Collected data entries
>>

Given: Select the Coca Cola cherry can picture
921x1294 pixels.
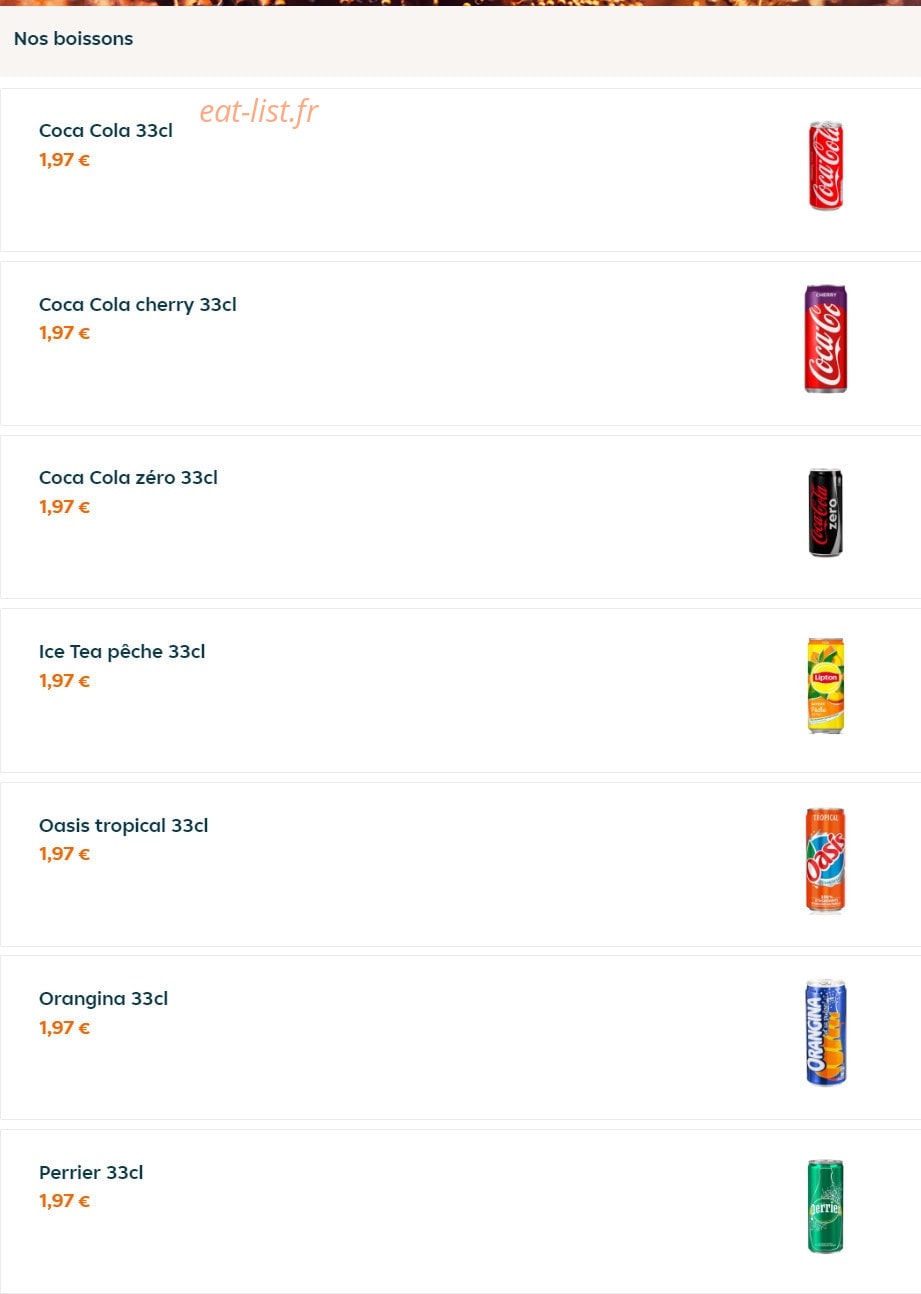Looking at the screenshot, I should (x=826, y=339).
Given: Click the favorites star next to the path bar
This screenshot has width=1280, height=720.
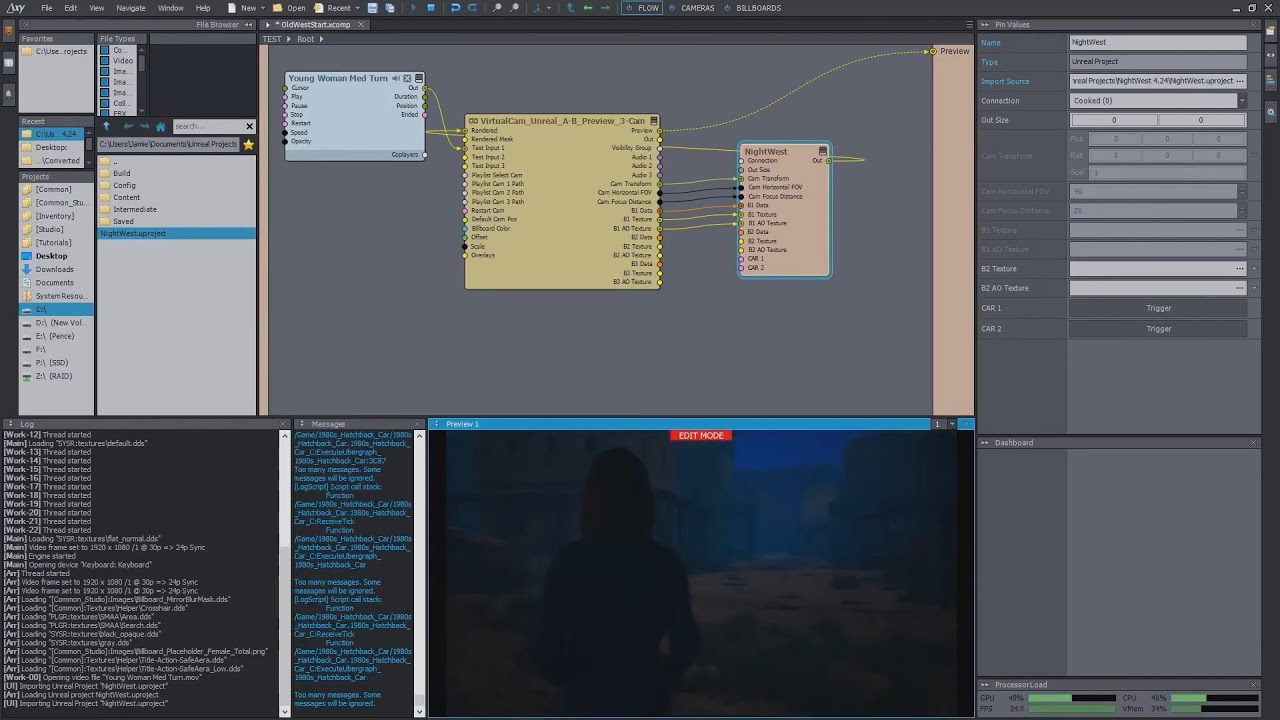Looking at the screenshot, I should (249, 144).
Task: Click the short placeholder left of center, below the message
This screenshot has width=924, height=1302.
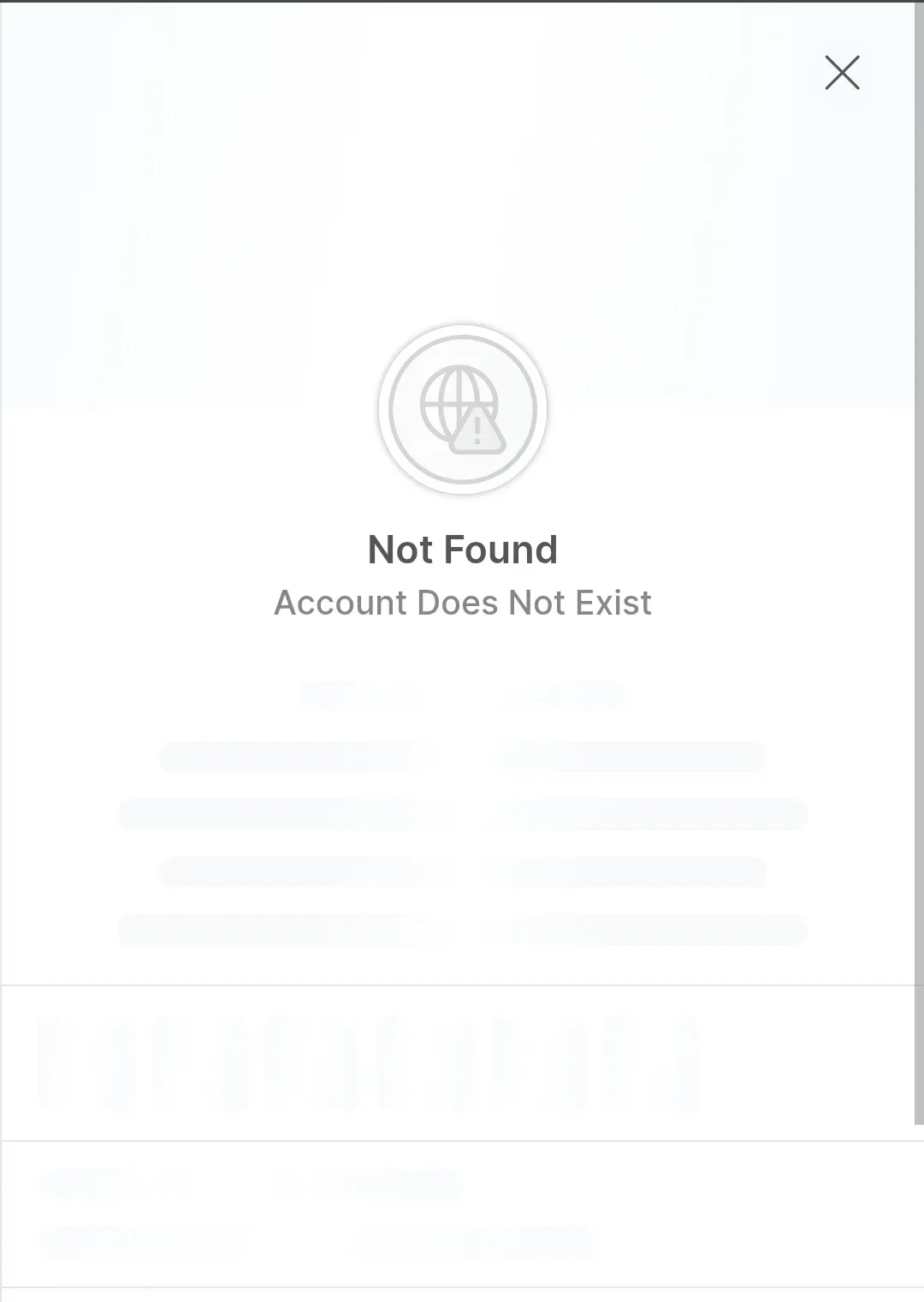Action: (x=361, y=695)
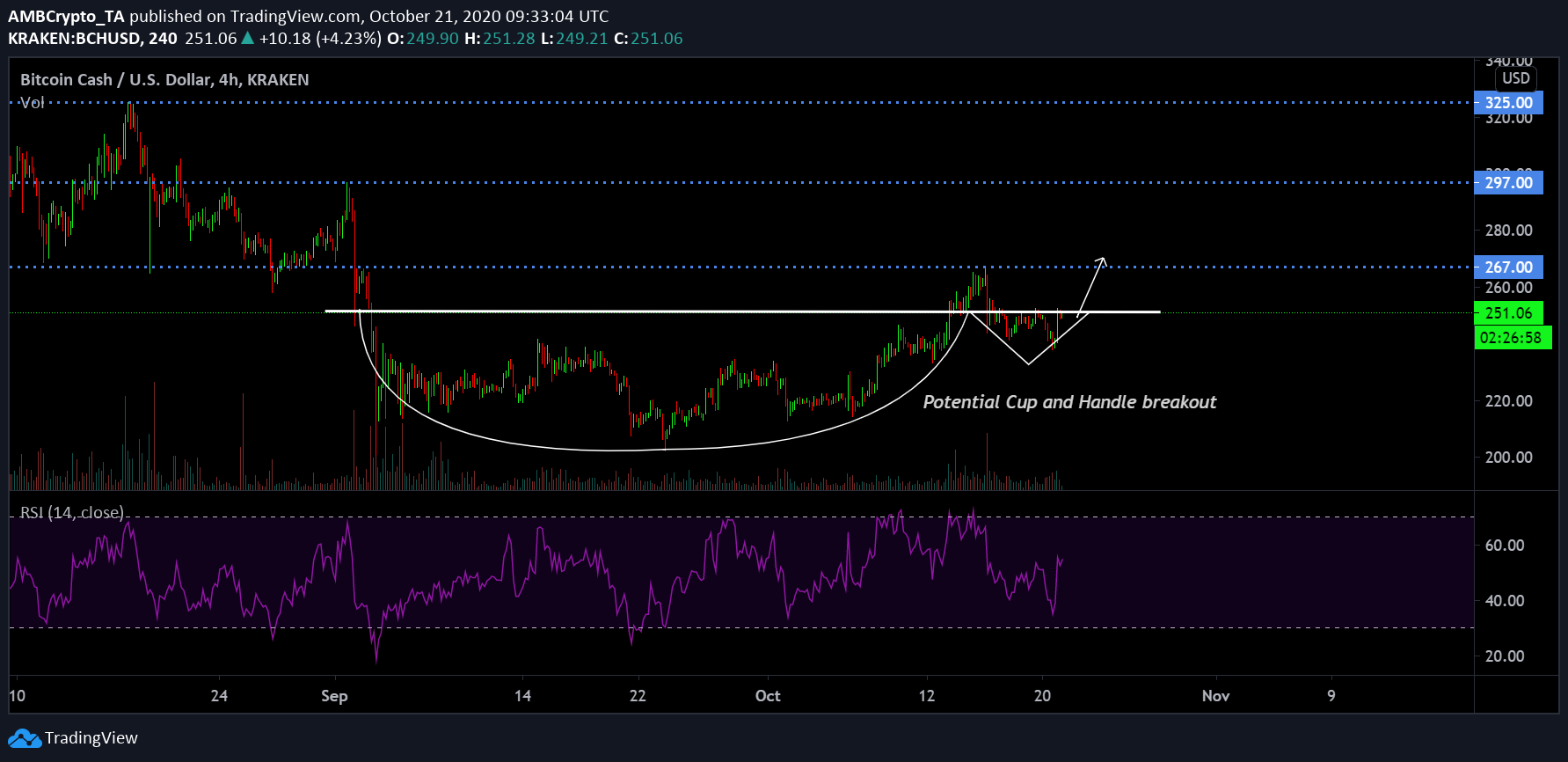1568x762 pixels.
Task: Click the AMBCrypto_TA author name
Action: 66,16
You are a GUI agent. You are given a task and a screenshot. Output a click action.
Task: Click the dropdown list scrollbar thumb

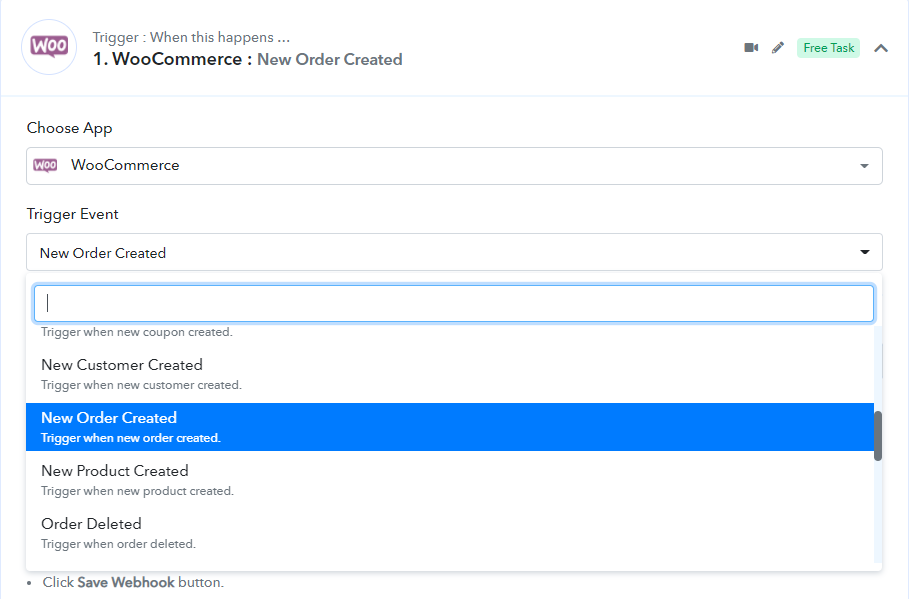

<<

■ **The problem**
Every record, from top to bottom, gets written out exactly; no picture goes into the copy.

■ **Completed exercise**
Given: Select the Coca Cola cherry can picture
921x1294 pixels.
Looking at the screenshot, I should (x=826, y=339).
Given: Click the favorites star next to the path bar
This screenshot has width=1280, height=720.
Looking at the screenshot, I should (249, 144).
Task: Click the short placeholder left of center, below the message
This screenshot has width=924, height=1302.
Action: (x=361, y=695)
1568x762 pixels.
Task: Click the AMBCrypto_TA author name
Action: 66,16
You are a GUI agent. You are given a task and a screenshot. Output a click action.
Task: Click the dropdown list scrollbar thumb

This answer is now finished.